Work instructions:
With nothing added or dropped, output every record below exactly.

--- Exercise inputs ---

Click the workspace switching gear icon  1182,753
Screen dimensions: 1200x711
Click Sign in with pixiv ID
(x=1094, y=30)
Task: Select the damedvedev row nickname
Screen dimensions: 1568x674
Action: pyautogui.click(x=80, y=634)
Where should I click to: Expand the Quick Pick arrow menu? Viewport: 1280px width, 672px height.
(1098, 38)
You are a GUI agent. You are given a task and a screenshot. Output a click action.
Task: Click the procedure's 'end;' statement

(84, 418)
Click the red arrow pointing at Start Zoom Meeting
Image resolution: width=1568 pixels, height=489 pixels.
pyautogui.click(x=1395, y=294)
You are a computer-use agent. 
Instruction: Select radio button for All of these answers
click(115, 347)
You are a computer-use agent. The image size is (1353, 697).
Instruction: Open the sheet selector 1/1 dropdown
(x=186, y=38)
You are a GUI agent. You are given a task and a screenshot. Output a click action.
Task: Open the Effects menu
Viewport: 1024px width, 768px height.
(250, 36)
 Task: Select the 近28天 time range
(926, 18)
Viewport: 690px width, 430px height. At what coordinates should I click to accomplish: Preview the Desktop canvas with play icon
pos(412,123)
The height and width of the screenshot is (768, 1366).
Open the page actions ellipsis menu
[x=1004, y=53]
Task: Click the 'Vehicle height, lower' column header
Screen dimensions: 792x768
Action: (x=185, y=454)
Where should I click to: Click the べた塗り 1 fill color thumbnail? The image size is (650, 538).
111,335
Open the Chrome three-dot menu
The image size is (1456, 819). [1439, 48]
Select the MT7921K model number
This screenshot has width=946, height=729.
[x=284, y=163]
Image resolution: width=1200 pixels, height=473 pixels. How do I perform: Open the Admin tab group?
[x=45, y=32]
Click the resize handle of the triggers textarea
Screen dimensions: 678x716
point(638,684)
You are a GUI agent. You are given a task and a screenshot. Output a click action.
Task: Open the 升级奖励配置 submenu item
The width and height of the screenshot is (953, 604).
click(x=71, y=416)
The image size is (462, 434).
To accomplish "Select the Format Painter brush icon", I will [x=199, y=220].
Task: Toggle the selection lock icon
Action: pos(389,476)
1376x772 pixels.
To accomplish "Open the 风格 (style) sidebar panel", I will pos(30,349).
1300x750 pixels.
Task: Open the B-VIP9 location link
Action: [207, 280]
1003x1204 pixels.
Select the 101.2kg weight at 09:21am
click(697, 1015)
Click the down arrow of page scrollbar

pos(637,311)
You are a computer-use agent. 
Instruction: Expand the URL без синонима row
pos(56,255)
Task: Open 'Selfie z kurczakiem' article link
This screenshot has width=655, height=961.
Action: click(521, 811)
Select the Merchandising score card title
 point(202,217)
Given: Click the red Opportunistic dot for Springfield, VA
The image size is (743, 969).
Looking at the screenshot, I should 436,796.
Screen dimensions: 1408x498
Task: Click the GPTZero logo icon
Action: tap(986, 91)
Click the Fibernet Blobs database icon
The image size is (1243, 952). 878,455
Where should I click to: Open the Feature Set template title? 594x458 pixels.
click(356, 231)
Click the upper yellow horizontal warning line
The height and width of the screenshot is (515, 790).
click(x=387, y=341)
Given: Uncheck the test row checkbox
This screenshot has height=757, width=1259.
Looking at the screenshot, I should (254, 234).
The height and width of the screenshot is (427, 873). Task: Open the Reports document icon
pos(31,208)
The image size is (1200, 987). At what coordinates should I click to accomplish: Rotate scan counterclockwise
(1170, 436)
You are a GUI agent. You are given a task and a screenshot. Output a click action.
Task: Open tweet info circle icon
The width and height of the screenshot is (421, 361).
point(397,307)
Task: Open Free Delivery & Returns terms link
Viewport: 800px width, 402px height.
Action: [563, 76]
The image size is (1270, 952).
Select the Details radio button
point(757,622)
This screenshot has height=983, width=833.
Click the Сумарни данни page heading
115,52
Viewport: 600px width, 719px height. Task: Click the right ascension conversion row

---

Expected answer:
Click the workspace switching gear icon  1182,753
Screen dimensions: 1200x711
Click Sign in with pixiv ID
(x=1094, y=30)
Task: Select the damedvedev row nickname
Screen dimensions: 1568x674
Action: pyautogui.click(x=80, y=634)
Where should I click to: Expand the Quick Pick arrow menu? Viewport: 1280px width, 672px height.
(1098, 38)
You are a GUI agent. You are given a task and a screenshot. Output a click action.
Task: Click the procedure's 'end;' statement

(84, 418)
Click the red arrow pointing at Start Zoom Meeting
Image resolution: width=1568 pixels, height=489 pixels.
pyautogui.click(x=1395, y=294)
You are a computer-use agent. 
Instruction: Select radio button for All of these answers
click(115, 347)
You are a computer-use agent. The image size is (1353, 697).
Instruction: Open the sheet selector 1/1 dropdown
(x=186, y=38)
You are a GUI agent. You are given a task and a screenshot. Output a click action.
Task: Open the Effects menu
Viewport: 1024px width, 768px height.
(250, 36)
 Task: Select the 近28天 time range
(926, 18)
Viewport: 690px width, 430px height. At what coordinates should I click to accomplish: Preview the Desktop canvas with play icon
pos(412,123)
The height and width of the screenshot is (768, 1366).
Open the page actions ellipsis menu
[x=1004, y=53]
Task: Click the 'Vehicle height, lower' column header
Screen dimensions: 792x768
Action: (x=185, y=454)
Where should I click to: Click the べた塗り 1 fill color thumbnail? The image size is (650, 538).
111,335
Open the Chrome three-dot menu
The image size is (1456, 819). [1439, 48]
Select the MT7921K model number
This screenshot has width=946, height=729.
[x=284, y=163]
Image resolution: width=1200 pixels, height=473 pixels. How do I perform: Open the Admin tab group?
[x=45, y=32]
Click the resize handle of the triggers textarea
Screen dimensions: 678x716
point(638,684)
You are a GUI agent. You are given a task and a screenshot. Output a click action.
Task: Open the 升级奖励配置 submenu item
The width and height of the screenshot is (953, 604).
click(x=71, y=416)
The image size is (462, 434).
To accomplish "Select the Format Painter brush icon", I will [x=199, y=220].
Task: Toggle the selection lock icon
Action: pos(389,476)
1376x772 pixels.
To accomplish "Open the 风格 (style) sidebar panel", I will pos(30,349).
1300x750 pixels.
Task: Open the B-VIP9 location link
Action: [207, 280]
1003x1204 pixels.
Select the 101.2kg weight at 09:21am
click(697, 1015)
Click the down arrow of page scrollbar

pos(637,311)
You are a computer-use agent. 
Instruction: Expand the URL без синонима row
pos(56,255)
Task: Open 'Selfie z kurczakiem' article link
This screenshot has width=655, height=961.
Action: click(521, 811)
Select the Merchandising score card title
 point(202,217)
Given: Click the red Opportunistic dot for Springfield, VA
The image size is (743, 969).
Looking at the screenshot, I should 436,796.
Screen dimensions: 1408x498
Task: Click the GPTZero logo icon
Action: tap(986, 91)
Click the Fibernet Blobs database icon
The image size is (1243, 952). 878,455
Where should I click to: Open the Feature Set template title? 594x458 pixels.
click(356, 231)
Click the upper yellow horizontal warning line
The height and width of the screenshot is (515, 790).
click(x=387, y=341)
Given: Uncheck the test row checkbox
This screenshot has height=757, width=1259.
Looking at the screenshot, I should (254, 234).
The height and width of the screenshot is (427, 873). Task: Open the Reports document icon
pos(31,208)
The image size is (1200, 987). At what coordinates should I click to accomplish: Rotate scan counterclockwise
(1170, 436)
You are a GUI agent. You are given a task and a screenshot. Output a click action.
Task: Open tweet info circle icon
The width and height of the screenshot is (421, 361).
point(397,307)
Task: Open Free Delivery & Returns terms link
Viewport: 800px width, 402px height.
Action: [563, 76]
The image size is (1270, 952).
Select the Details radio button
point(757,622)
This screenshot has height=983, width=833.
Click the Сумарни данни page heading
115,52
Viewport: 600px width, 719px height. Task: Click the right ascension conversion row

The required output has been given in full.